I must admit, thinking about being out in the open ocean scares me, but that doesn’t mean I need to be afraid of a game that is aiming to take the player on a pirate adventure. Fireblade Software is the development team behind the naval combat and ship management adventure game Abandon Ship. The game features all the trials and tribulations that come with being the captain of your own ship with a unique approach to game design that has potential to stand out when compared to other naval combat titles.
To get a more structured opinion about Abandon Ship, I played almost eight hours of the game’s Early Access version. Over an engaging story that I wasn’t expected and many deaths, I began to feel confident in my sailing skills. Although I ran into some trouble out in the open sea, I ended up enjoying my time.
Abandon Ship’s story begins with the player’s created character escaping from prison and forming a quick crew. Incidentally, the ones who captured these sailors are a dangerous cult who worship a monster known as the Kraken. During your travels, you will constantly be on the run from these cult followers, but trust me, they aren’t the most dangerous enemies you’ll encounter. Throughout the game, story events will occur that gives the player a better understanding of the captain and a look into his mind. It was definitely a surprise to find out that the story of Abandon Ship is actually complex and engaging. Also, the story scenes offered a nice little break from battles or the approaching cult.
The sea is traveled in sections represented by a square painting. Each area is like a blank canvas that reveals itself as you traverse the seas. Starting a game will procedurally generate each section of these frames which will randomly mix up event locations and ports. I quickly became a fan of the oil painting design direction of Abandon Ship and felt that it made the game stand out when compared to titles in the same genre, but the combat is where I feel Fireblade has found a nice balance of deep tactics through simple execution.
While traveling, players will need to engage in a number of events before being allowed to pass through a gate leading to the next area. A few of these events involve naval combat with cult followers or desperate pirates. During combat, the ships will line up and the player must assign the crew members to various parts of the ship, such as canons, guns, navigation, and repair. Using the crew wisely is necessary to survive these encounters because although some battles might seem easy, not all encounters are the same and your ship is not indestructible.
This presents one small issue in Abandon Ship, the difficulty can ramp up rather quickly if you don’t repair your ship’s HP or handle events properly. After a battle, the crews HP gets refilled, but your ship’s overall HP stays the same until you find a port and pay to repair damages. Money isn’t easy to acquire at the beginning of the game so every little bit counts. It’s during these early portions of the game that I met death the most. However, having your ship destroyed isn’t the end of the game because if the captain survives there’s a chance that he’ll reach a port and you can continue the adventure, but sometimes you just die at sea.

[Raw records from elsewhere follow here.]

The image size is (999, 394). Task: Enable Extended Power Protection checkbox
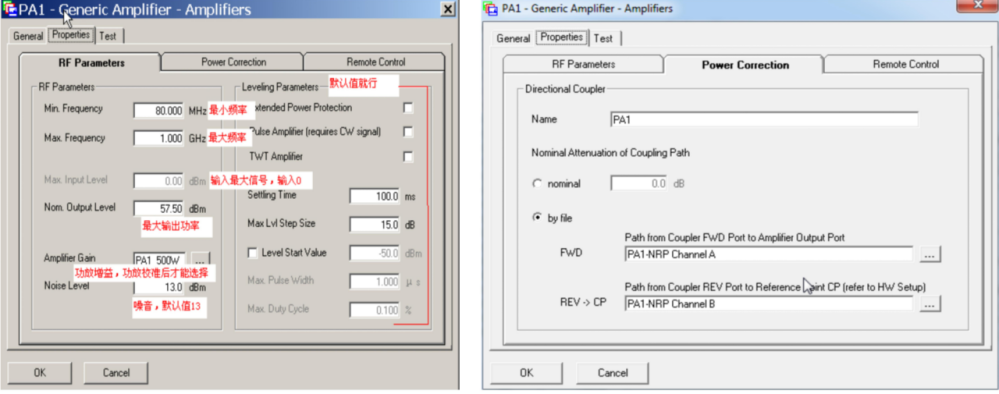pos(408,108)
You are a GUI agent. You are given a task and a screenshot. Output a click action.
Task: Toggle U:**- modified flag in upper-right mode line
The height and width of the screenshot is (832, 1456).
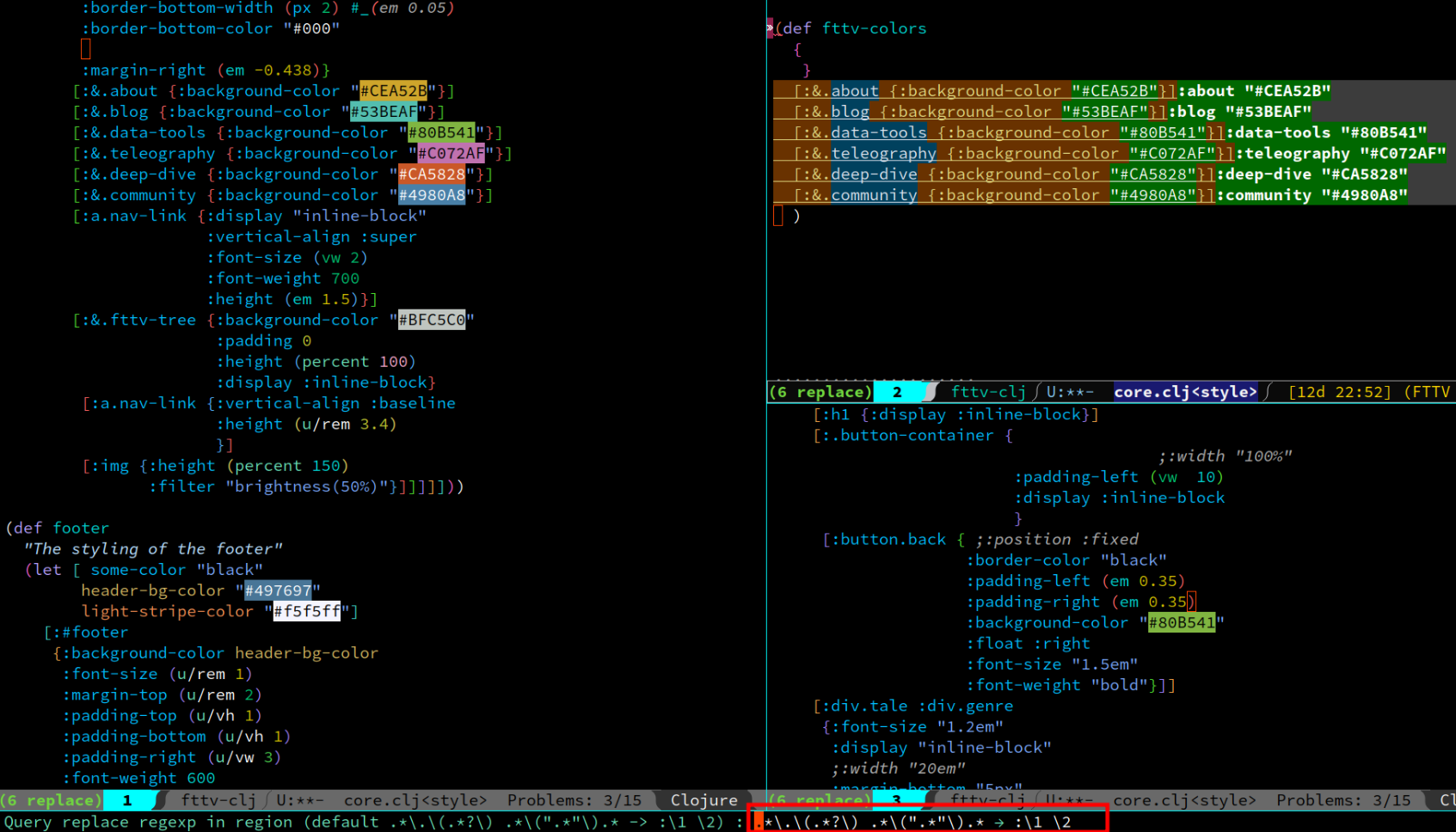[x=1070, y=392]
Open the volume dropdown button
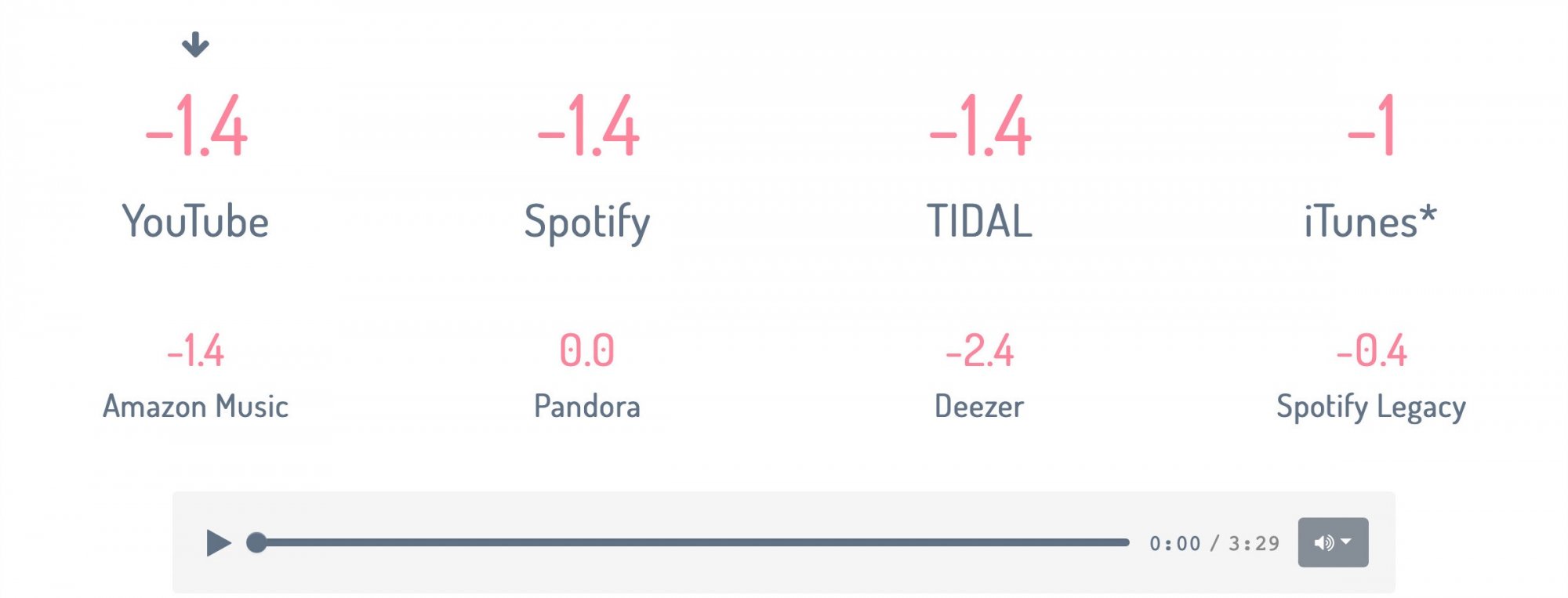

Additionally, during your travels, a gauge at the bottom of the screen indicates when a tough event is about to occur. This gauge increases over time and will signal a Kraken or cult battle when full. These battles are fairly difficult and must not be taken lightly. Losing is discouraging and hope might seem lost, but if you have the money then you can potentially get back on your feet, otherwise, it might just be easier to start over and lower the difficulty.
Ship and crew customization is straightforward but has a good balance of deep systems to offer in terms of how a player wants to take on the open sea. This includes ways to speed up your ship or improve the crow’s nest to reveal more of the painting. Also, players can upgrade the ship’s weapons to have canons fire an extra round and even equip motors. The crew can also be upgraded as each member has a different job class. I felt that the customization features of the game were nonintrusive and easy to get through to get me back out to sea in minutes and ready for battle.
Abandon Ship is shaping out to be a fun adventure game with a story that caused me to plan out every encounter and make sure that I was ready for whatever the sea threw at me. Although the difficulty can prove troublesome at first, each death taught me something new that allowed me to make it further with every new beginning. There are plenty of quests left for me to accomplish as well as many areas that I have yet to discover, but for now, I’ll definitely be keeping my eye on the what the Early Access program does for this game that already has me feeling like a true ship captain.